RAW DATA:
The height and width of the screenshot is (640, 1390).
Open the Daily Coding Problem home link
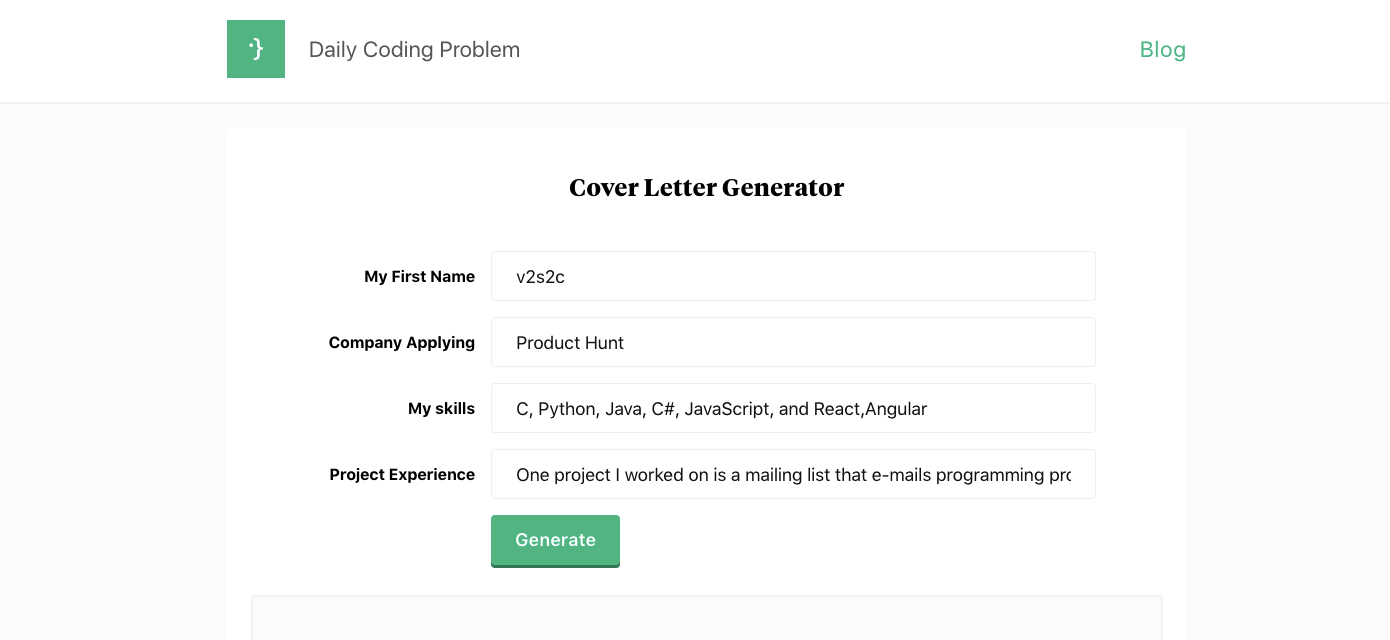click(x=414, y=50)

---

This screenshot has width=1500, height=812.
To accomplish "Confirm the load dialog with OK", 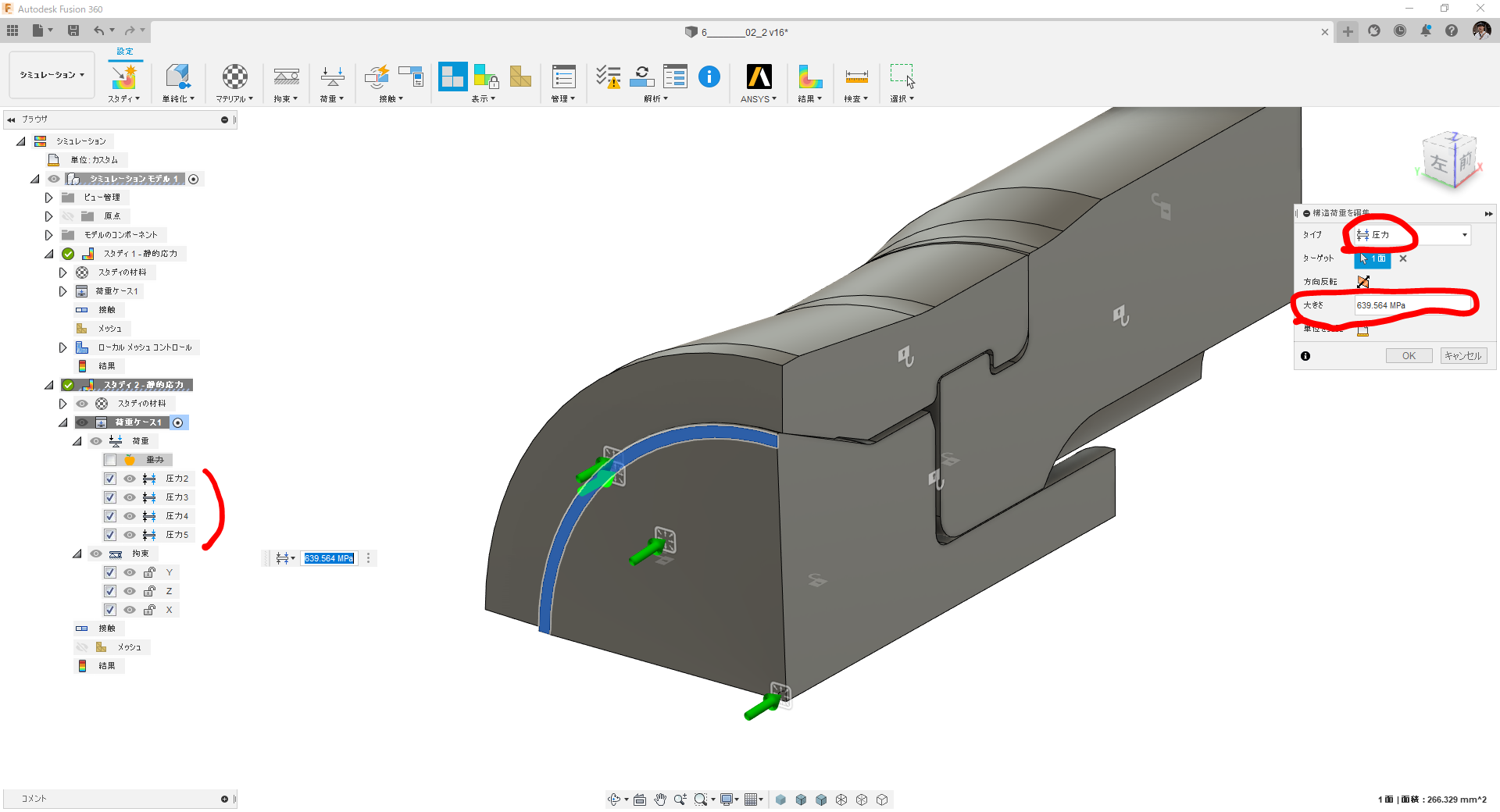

EXERCISE:
Only a number should be given: the count of lines above that contain the word "height".

OUTPUT:
2